When I was about four years old, our dog peed on the floor.  John of course accused me of doing it so he put the leather belt all over me and rubbed my face in the dog pee.

There was also a park nearby that Steve (my older brother), Marion and I would go to.  I remember how upset Steve and Marion would get because I would refuse to join them in begging people at the park for food.

While living in that same house, my sister Marion ate poison as a result of digging food from a neighbor’s garbage can.

From Jacksonville, John was briefly transferred to a base in Tennessee.  With one glaring exception, I don’t have too many memories from there.  

While mother and John were out at the bar, a severe storm passed through our area and a tornado took of the top of our two story house.  It was incredibly frightening for five children, ages 8 through 3 and home alone.

Shortly after that, John was transferred to southern California as I mentioned above.  We were not there long as events unfolding in Oregon were soon to have a profound effect on us. 

In the late forties, mother's oldest sister, Paula had sold all her beauty colleges, schools and shops throughout Southern California and decided to be a rancher in Oregon.

She bought an 1800 spread, called Fall Creek, just outside a tiny town named Glide, Oregon.  Her financial stature increased even more when she married a very well to do rancher Lossie.   Together, they had properties all over the state of Oregon and beyond.

You can find a little about Lossie in this article John Day Fossil Beds.

Mother decided she wanted to stake a claim on this wealth and get as much as she could from Paula.  So, leaving John behind in Camp Pendelton, she packed we five children up and moved to Oregon.

We settled into a 1600 acres ranch, owned of course, by Uncle Lossie outside another small town named Yoncalla.

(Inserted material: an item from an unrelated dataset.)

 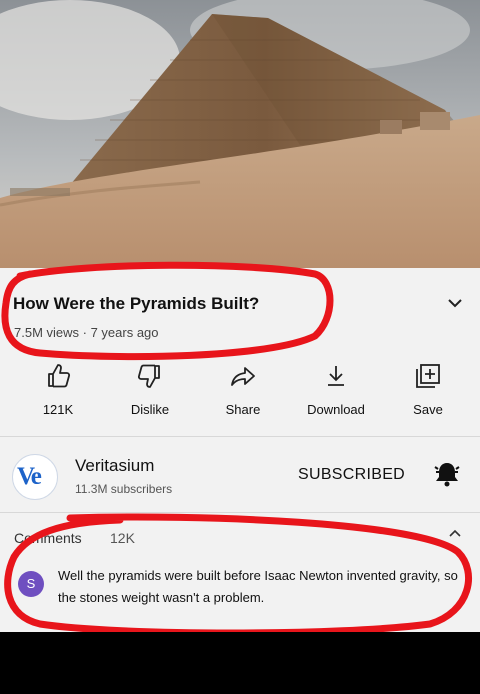 I want to click on channel-avatar: Ve, so click(x=35, y=477).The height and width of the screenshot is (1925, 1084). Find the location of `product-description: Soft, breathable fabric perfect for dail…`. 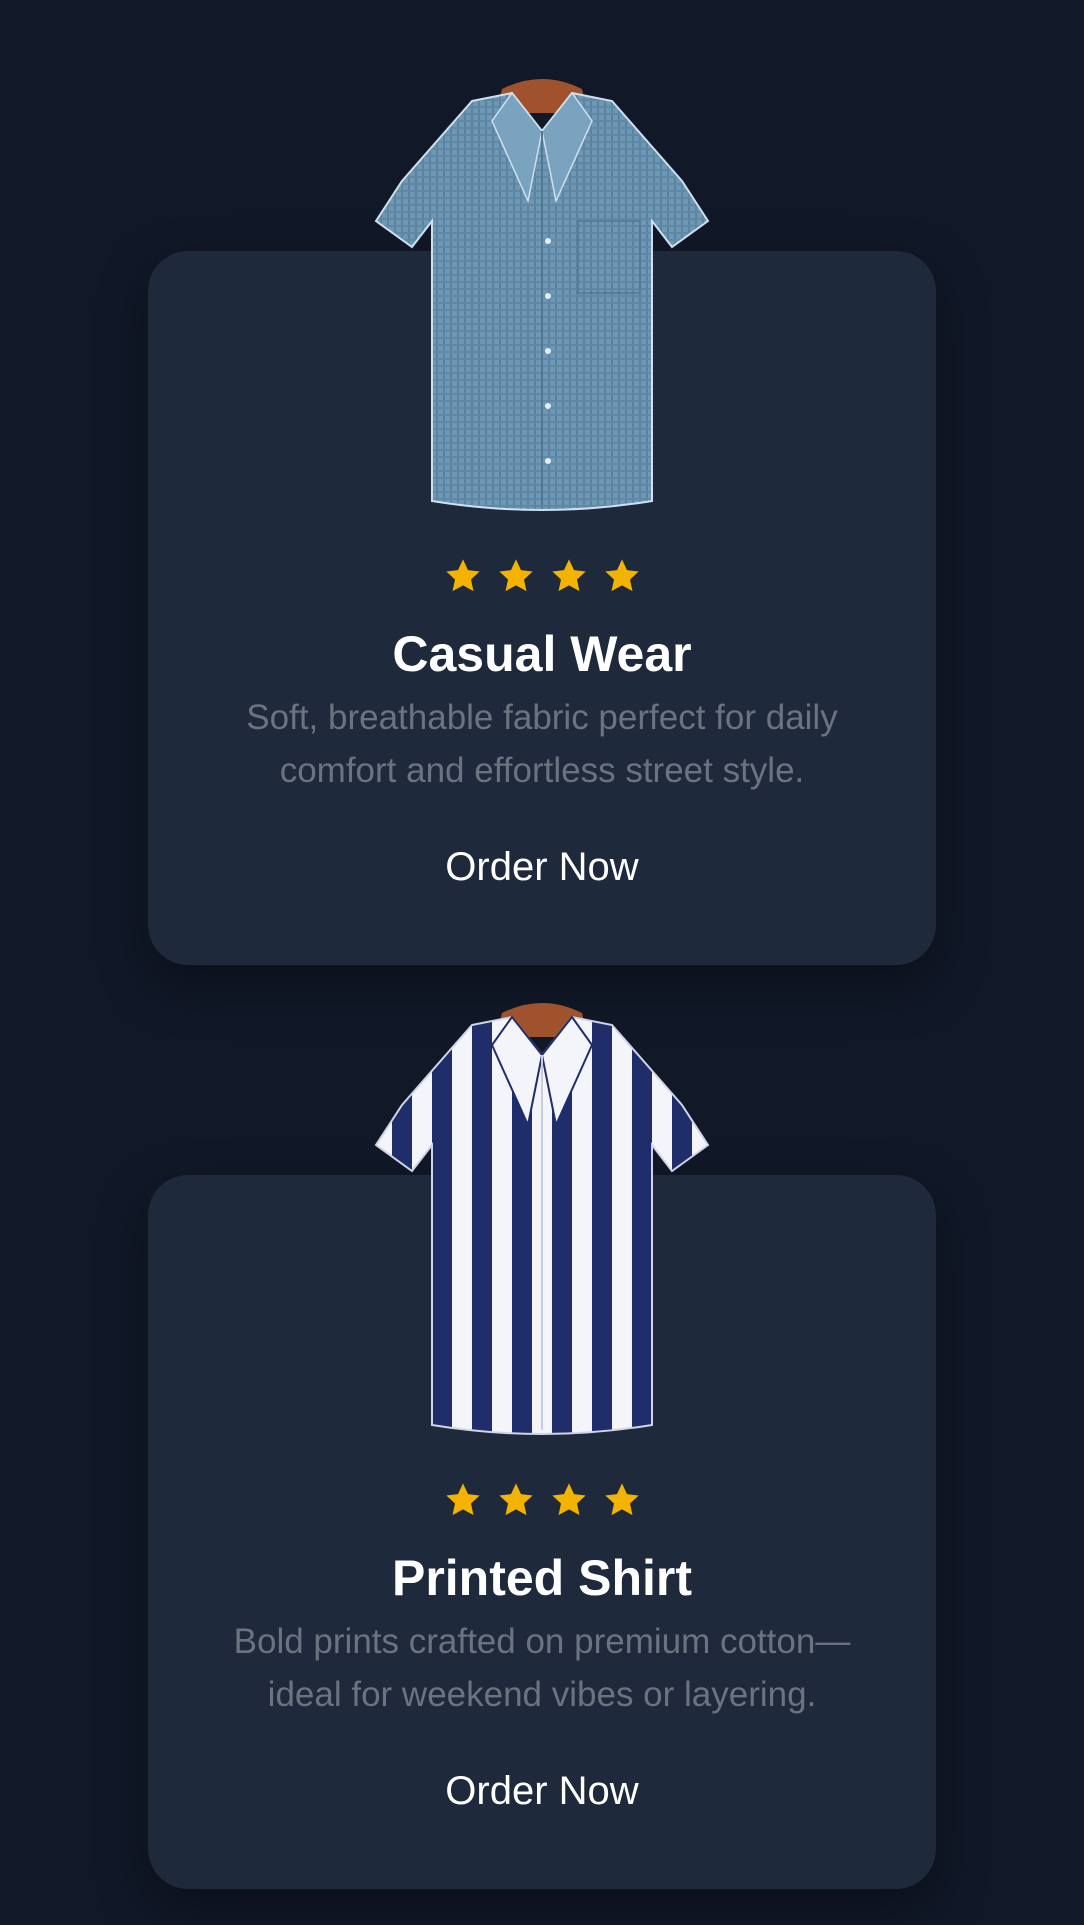

product-description: Soft, breathable fabric perfect for dail… is located at coordinates (542, 744).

John only came up for visits and even those rare events were
full of the usual violence and abuse.  I remember the first time it snowed.  I had never played in snow before, so I thought it would be a grand idea to go out and build a snowman.

Apparently, it was a very wrong decision, and John kept beating me hard enough and long enough that the leather belt he used actually broke.

In the meantime, something had changed in me and I fought back against the abuse.  This is not such a good idea when you are a five year old against a grown woman and a marine sargeant.

When I fought back, mother would hold my head under the water faucet until I could no longer breathe and lapsed into compliance.

Another favorite punishment would be to have me stand in the corner until I came close to passing out.

We were not in Yoncalla very long before John had one of those "forced" honorable resignations from the Marine Corps (thanks naturally to mother's actions).  At that point they made a decision that it was time to be rid of the O'Connor children and we were to be carted back off to Florida and dumped on relatives.

Ironically, their decision based in evil was the best possible course of action for me.  It provided me with years of somewhat of a normal childhood, gave me a person who became (and still is) my mother in my heart and enabled me to get medical care for the worsening lymphedema.

By the time we left Yoncalla, I was such a wreck from the abuse that I would wake up in the middle of the night after having vomited all over my bed....and yes, there was punishment for that as well.